→ **Extract to read**
>> start

Friday, 13 June 2014

Ecuador - flower arranging and things



Tom and Lucy were to be married at the Hacienda Guachala, which is near Cayambe (at the foot of another volcano).
Cayambe (the volcano) is the third-highest mountain in Ecuador at 5790m, it has a permanent snow cap and it sits almost directly on the equator. A point on its southern slope (at 4690m) is the highest point on the equator and the only place on the equator with permanent snow cover.
It last erupted in 1786, so no need to worry too much about the wedding being disrupted.
We set off for the hacienda in a car laden with bags, people, booze, flower-arranging foam and delphiniums. It was a beautiful morning.
The Hacienda Guachala, which was built in the 16th century, was the largest, richest hacienda in Ecuador and would have been a major building block in the Spanish governance/control of the area. At one time, all the useful surrounding land would have belonged to the estate - just like a massive country house in England. There's a saying in Ecuador: "I didn't ask for a Guachala," which equates to our: "I'm not asking you for the earth."
Central courtyard of the hacienda with the chapel at the end.
In its heyday, it would have "employed" hundreds of people and the main industry was wool and weaving; they produced the raw materials and the finished product. It's quite different now; just like an English stately home, it has lost most of its land and is now quite a sleepy place, decaying gently. There's a short video tour here.
Mintaka the Akita stifles a yawn - this is one laid-back dog.
Lucy chose it because she knows the son-in-law of the current owner, a chap called Christoble Cobo, who lives at the hacienda with his wife Gabriela Boniface, their two young daughters and a very large Japanese Akita dog called Mintaka (named after the most westerly of the three stars in Orion’s Belt). Lucy knows Christoble from her days as a folk dancer and, as a result of that friendship, she and Tom were able to pretty much get the use of the whole of the hacienda for the weekend. The main business of the place is as a hotel and restaurant, but it's not massively busy. Gabriela has a small business producing jars of something called Agave Honey, which is made from sap produced by agave plants. I nursed an agave through two English winters before it gave up its struggle for life, but here they grow everywhere. The “honey” is a natural sweetener and is supposed to be very good for you.

>> end

→ **Stored data**

>> start

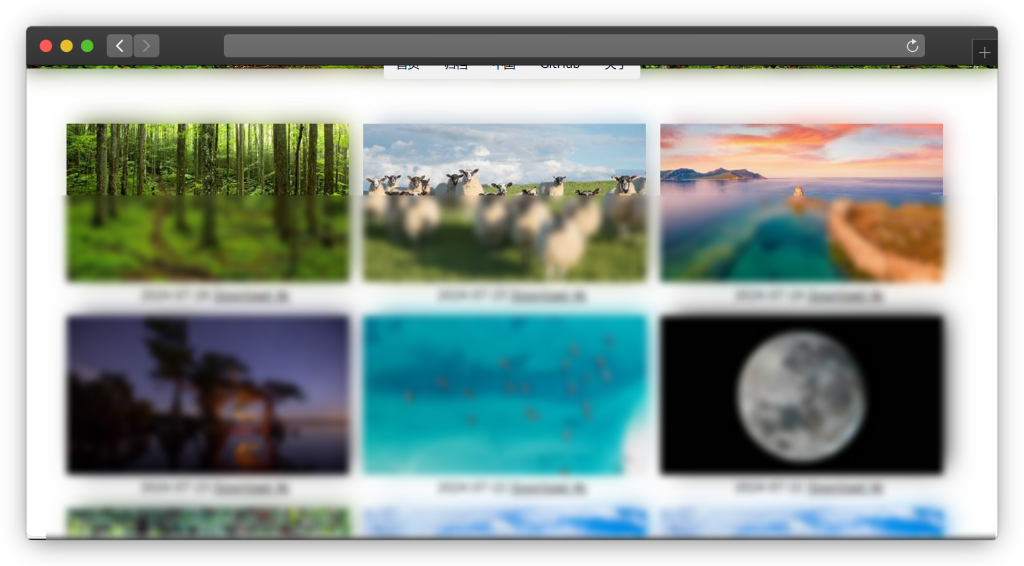Click the download link under the forest photo
This screenshot has width=1024, height=566.
click(251, 296)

>> end

→ **Tasks**
[a] In the post about the Ecuador wedding, condense the paragraph beginning "The Hacienda Guachala, which was built" into a bulleted list that keeps its main facts.
[b] Answer these questions from the post about the Ecuador wedding, each on its own line:
(i) What is the height of the Cayambe volcano?
(ii) In what year did Cayambe last erupt?
(iii) What is the dog Mintaka named after?

→ **Solutions to each task**
[a]
- Built in the 16th century
- Was the largest, richest hacienda in Ecuador
- Would have been a major building block in Spanish governance and control of the area
- Once owned all the useful surrounding land, much like a massive English country house
- Gave rise to the Ecuadorian saying "I didn't ask for a Guachala," equivalent to "I'm not asking you for the earth"

[b]
(i) 5790m
(ii) 1786
(iii) The most westerly of the three stars in Orion's Belt